4. D'une part, il résulte de l'instruction que l'indu réclamé à Mme B a pour origine la neutralisation erronée de ses revenus en raison de la fin du versement de ses allocations de chômage au mois de septembre 2021, alors qu'elle a suivi une formation financée par Pôle emploi du 23 septembre au 17 décembre 2021 pendant laquelle elle a perçu l'allocation de solidarité spécifique. Il n'est pas établi une volonté manifeste de tromper l'administration. Dès lors, aucune manœuvre frauduleuse ou fausse déclaration ne saurait être retenue à l'encontre de la requérante, qui s'avère de bonne foi.

5. D'autre part, il résulte de l'instruction que Mme B, qui vit seule, justifie de ressources limitées à 554,90 euros au mois de février 2023 au seul titre de l'allocation de solidarité spécifique, avec des charges correspondant à des dépenses courantes notamment de téléphonie. En l'état de l'instruction, elle est dans l'incapacité de rembourser sa dette sans que cela ne compromette durablement l'équilibre de son budget et ne menace la satisfaction des besoins élémentaires de son foyer. Dans ces conditions, sa situation de précarité justifie que lui soit accordée la remise gracieuse totale de sa dette.

6. Il résulte de tout ce qui précède que Mme B est fondée à demander l'annulation de la décision de la présidente du conseil départemental de Lot-et-Garonne en date du 16 novembre 2022.

DÉCIDE :

Article 1er : La décision de la présidente du conseil départemental de Lot-et-Garonne en date du 16 novembre 2022 est annulée.

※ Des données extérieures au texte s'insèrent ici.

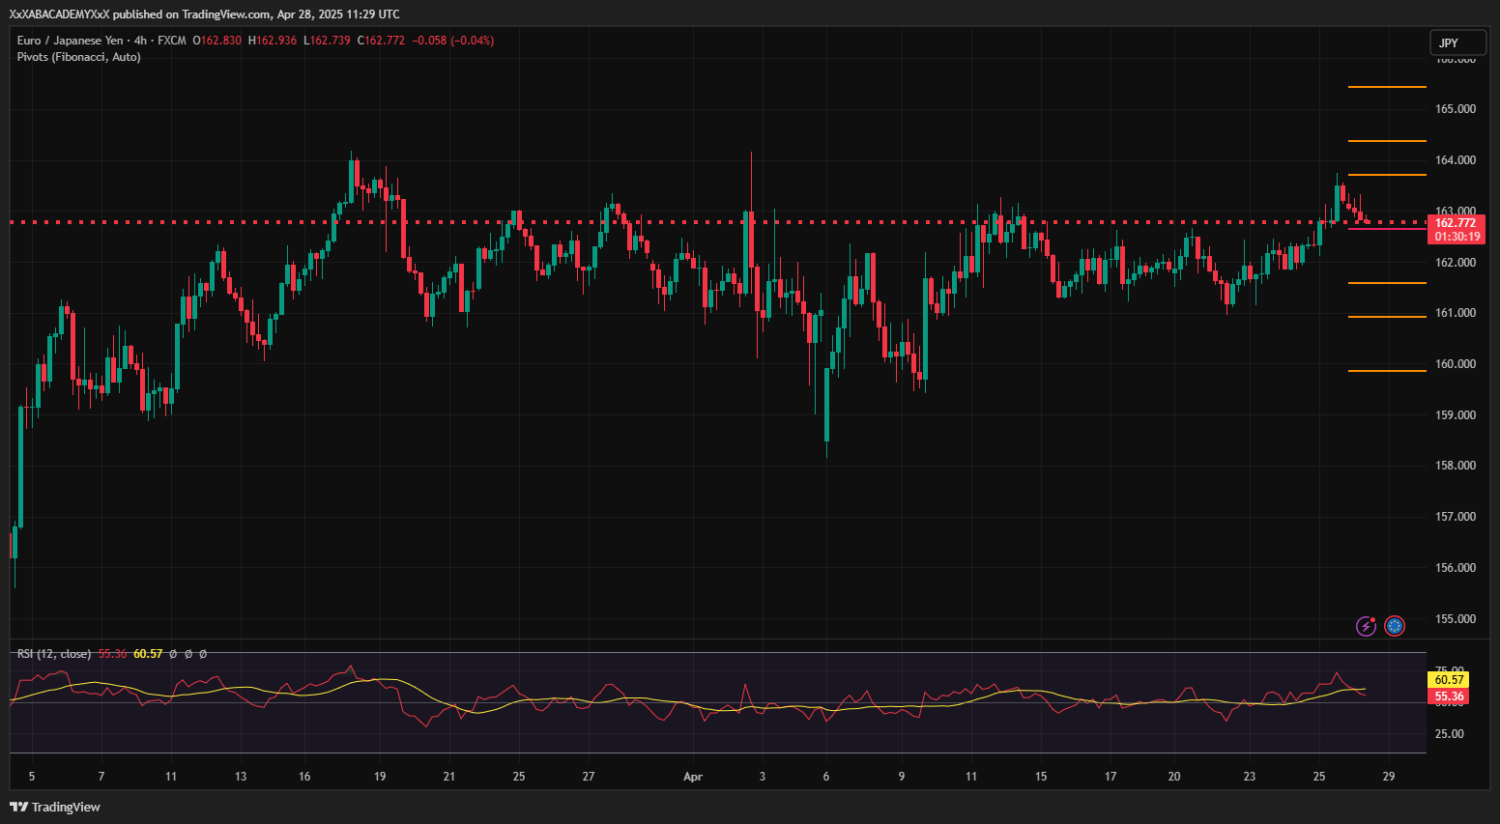Click the 158.000 price scale label
Viewport: 1500px width, 824px height.
[1455, 466]
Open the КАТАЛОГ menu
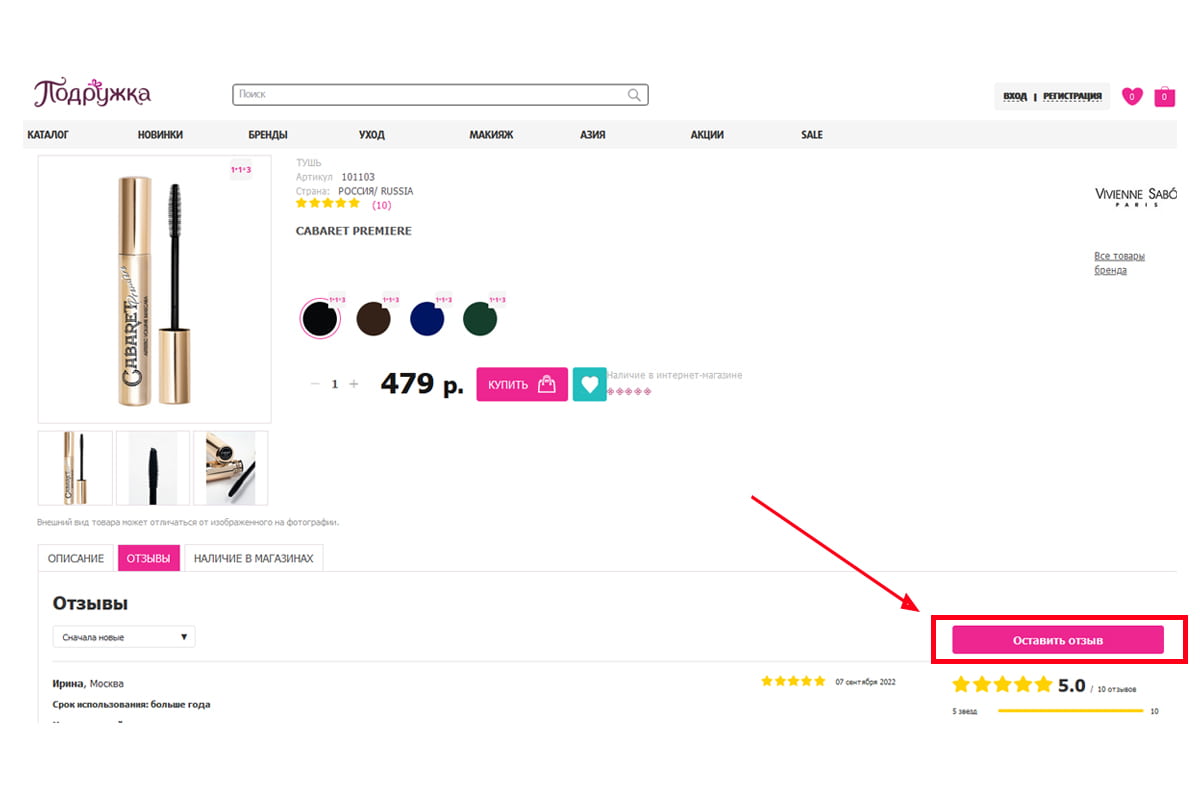 pyautogui.click(x=48, y=135)
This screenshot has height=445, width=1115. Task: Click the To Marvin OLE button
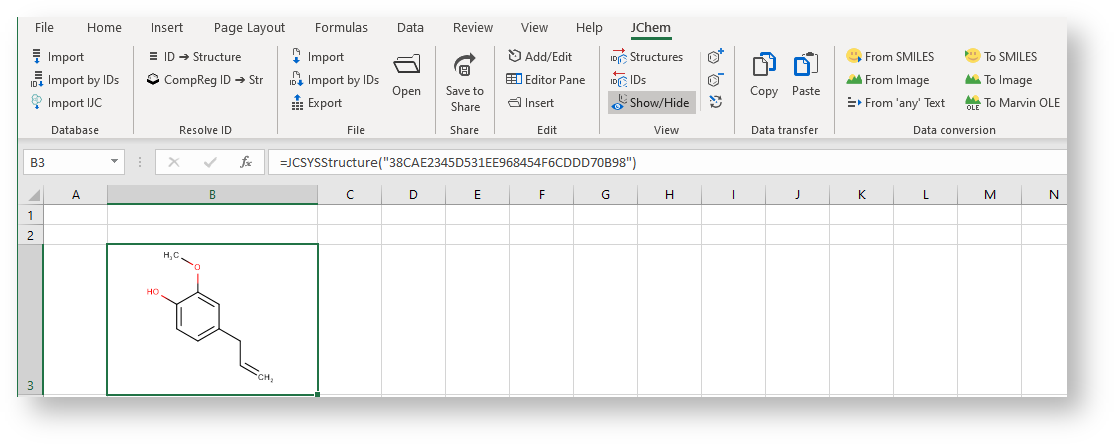pos(1012,103)
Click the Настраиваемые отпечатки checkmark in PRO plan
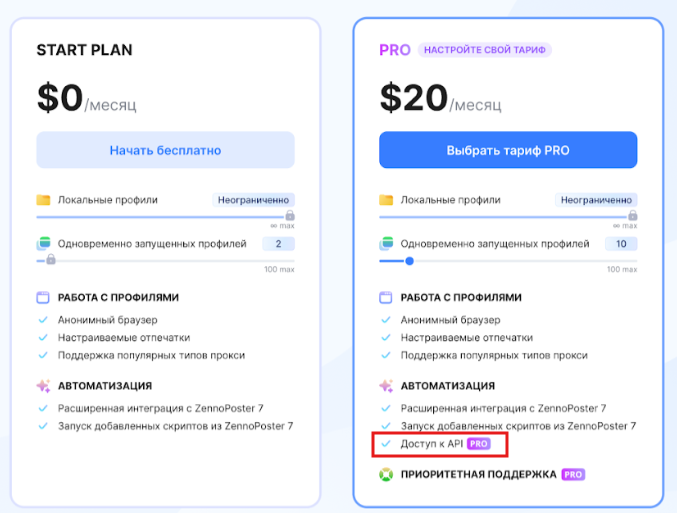The image size is (677, 513). tap(386, 338)
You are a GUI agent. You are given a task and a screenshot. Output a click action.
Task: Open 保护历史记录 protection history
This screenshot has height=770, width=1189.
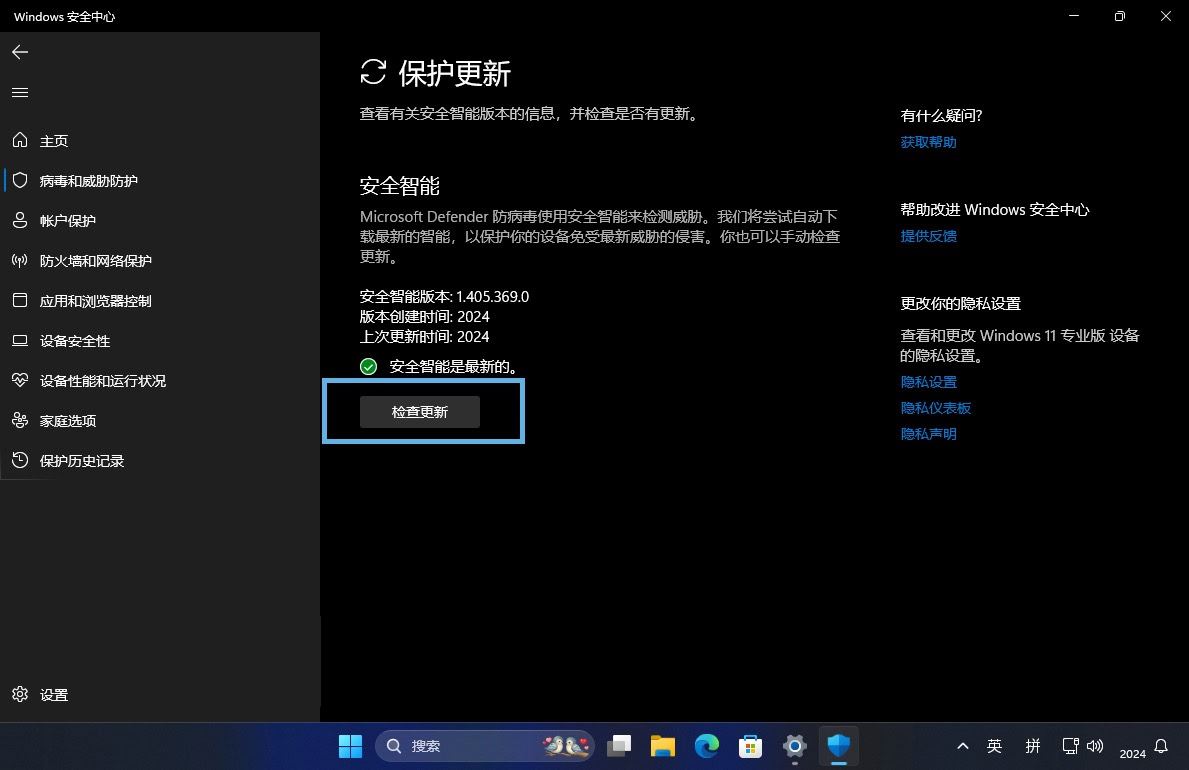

Article 2 : Il est accordé à Mme B une remise totale de sa dette d'un montant de 924 euros au titre d'un indu de revenu de solidarité active pour la période du 1er octobre au 30 novembre 2021.

Article 3 : Le présent jugement sera notifié à Mme A B et au département de Lot-et-Garonne. Copie en sera adressée à la caisse d'allocations familiales de Lot-et-Garonne.

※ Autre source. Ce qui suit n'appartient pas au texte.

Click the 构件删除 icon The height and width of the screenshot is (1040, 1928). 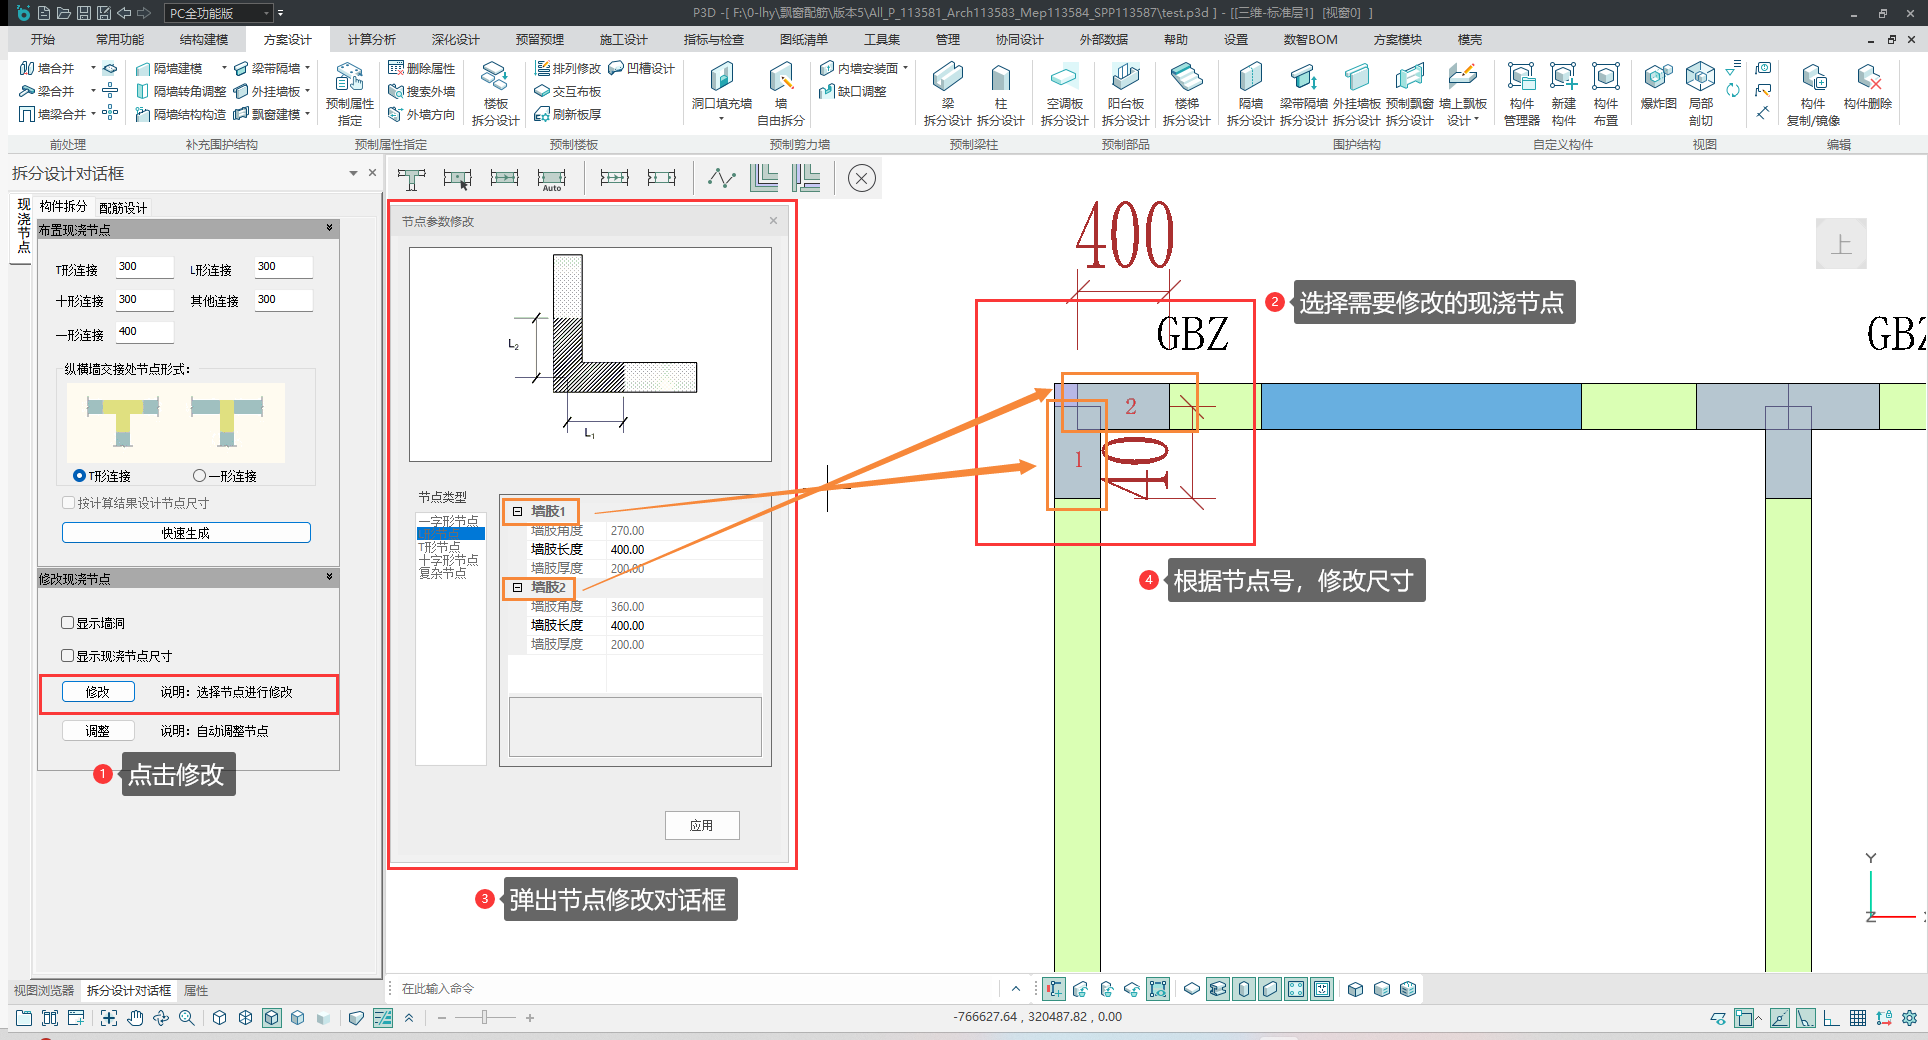tap(1867, 85)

Rendu public par mise à disposition au greffe le 10 septembre 2024.

Le magistrat désigné,

G. NAUD

La greffière,

C. AHIN

La République mande et ordonne au préfet de Lot-et-Garonne en ce qui le concerne ou à tous commissaires de justice à ce requis en ce qui concerne les voies de droit commun contre les parties privées, de pourvoir à l'exécution de la présente décision.